正義論/自由論―寛容の時代へ (岩波現代文庫)

正義論/自由論―寛容の時代へ (岩波現代文庫)

 

 

土屋自身も孫引きしてたかと思うんですが、概要は以下の様な感じ。

秩父事件を例にして、秩父事件で中心的な役割を果たした人たちというのは、秩父周辺の連歌会のコミュニティだったそうで、連歌のような他者との共感に根付く文芸とか創作活動の集まりがリベラルな精神を涵養し、他者への困っている人々の救済、社会的不正に対する異議申し立ての原動力となりうるんだ云々。

 僕自身なにも武装蜂起とかしたいわけではないですが、豊かな社会っていうのはよりいろんな人が生きやすい社会ってことだと思うんですが、そこには他者への共感ってものが不可欠ですよね。逆を言うと、全体・国家主義的な発想というのは、他者へ共感する回路を遮蔽することではじめて、無慈悲に全体・国家のために他者・弱者を切り捨てることが可能になるわけで。

他者への共感にっていうのは文脈把握につながるわけですが、連歌が成立するには上の句の意図を読み取った下の句が必要不可欠なわけです。他者とコミュニケーションを行う上では相手の言葉をよくよく理解し、その意図(言外のものも含めて)を読み解く、そしてそれに適切な応答を返す。ある種このコミュニケーションにおける当たり前のプロセスを高度に洗練させ、遊戯化したのが連歌だと言えるかもしれません。

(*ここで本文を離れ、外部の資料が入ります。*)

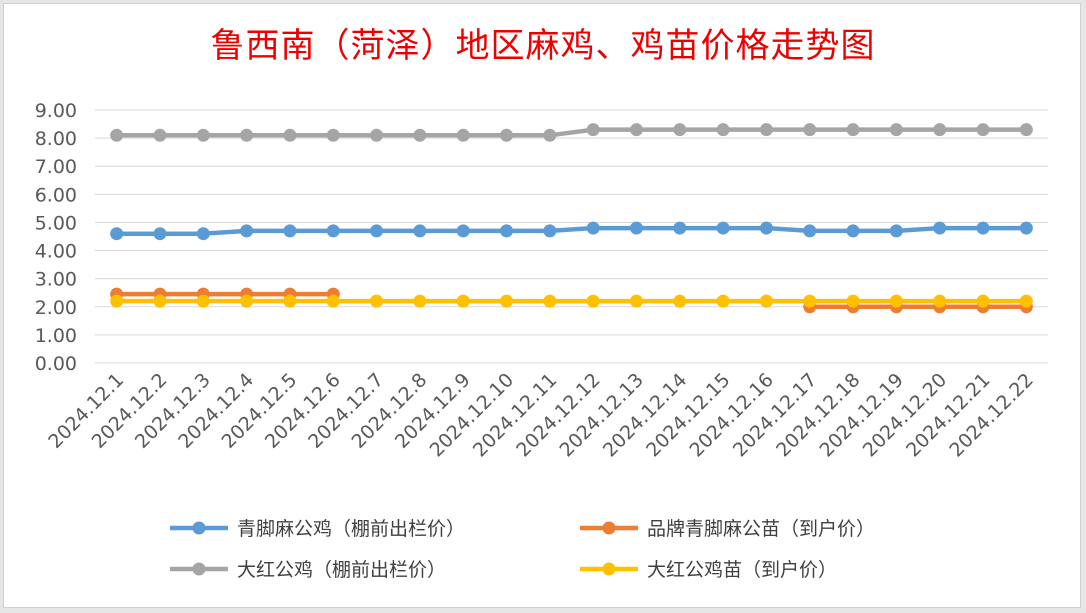  What do you see at coordinates (543, 46) in the screenshot?
I see `chart-title: 鲁西南（菏泽）地区麻鸡、鸡苗价格走势图` at bounding box center [543, 46].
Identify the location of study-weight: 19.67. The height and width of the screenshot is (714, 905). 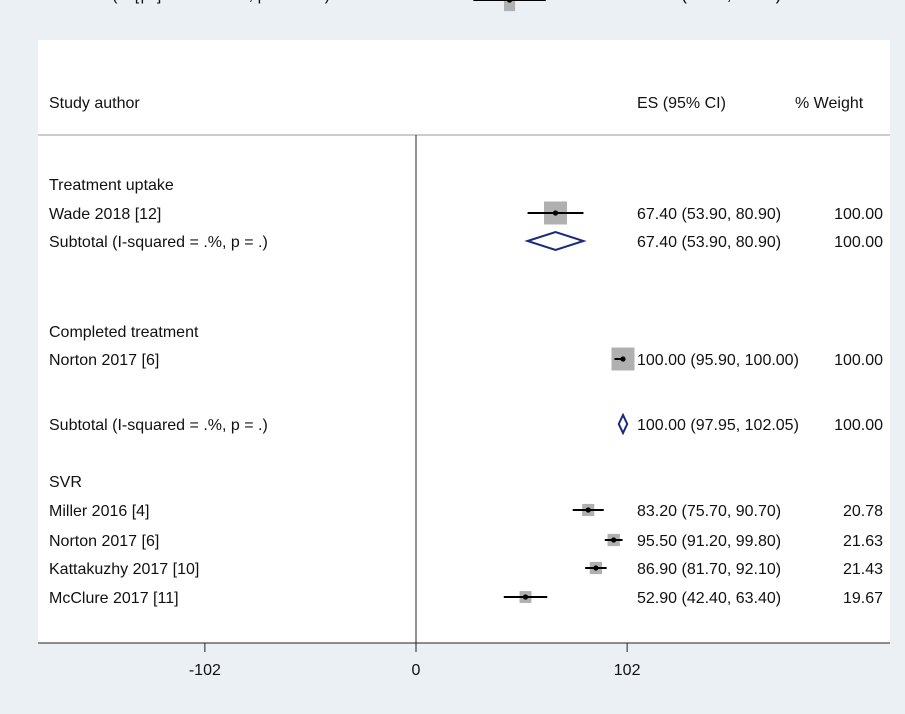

いずれにせよ他者への共感、文脈理解といった要素から構成される人文知・リベラリズムの基礎体力的なものを涵養するのに適していたのが明治維新の頃だと「連歌」だったわけです。当時でもすでにそれなりにハイカルチャーだったのではないかと思いますが、中世のころにはそれなりに大衆的?な娯楽であったのではなかろうかと。

では、現代においてそれに類するようなポテンシャルをもったものは何かなと考えると、ぱっと思いつくのが大喜利、そして、このたほいやかな、と。

ここでいろいろ書くには僕自身の考えもまとまっていないのでまたの機会に。

 

今期のレビュー。他にもいろいろ見ているのですが突起すべきものをピックアップ。

 

ダーリン・イン・ザ・フランキス

久々に期待できそうなロボットアニメ。コヤマシゲトデザインなので某銀河美少年風味が強い。ある種のディストピアものでもあるのかな。これまでのところ、せっかくのトリガーなのにあまり戦闘でわくわくする展開に乏しいかなという印象。

 

ゆるキャン△

安定のきらら枠。キャンプだけでストーリーテリングしていくのも難しかろうかと危惧していたけれど、杞憂に終わる。

教訓めいた挫折と成長的な物語の起伏というのは必要じゃなくて、ありふれた日常を肯定する、という「ゆる」と名乗りながらも、易きに流されない強い意思を感じる。

 

ヴァイオレット・エヴァーガーデン

京アニの作画が素晴らしい。だけではないアニメ。

こういうわかりやすく業を無自覚の内に背負った主人公ってのは嫌いじゃない。

機龍警察がアニメ化される折には、ライザは石川由依がいいんじゃなかろうかなどとおもふ。

 

宇宙よりも遠い場所

宇宙と書いて「そら」と読む。女子高生4人組が民間南極観測隊の一員として、南極を目指す。あまり注目してなかったけど、この作品こそ今期のダークホース。エモい。

 

ハクメイとミコチ

こちらも派手さはないけど「やさしい世界」にほっこりできる掘り出し物的物件。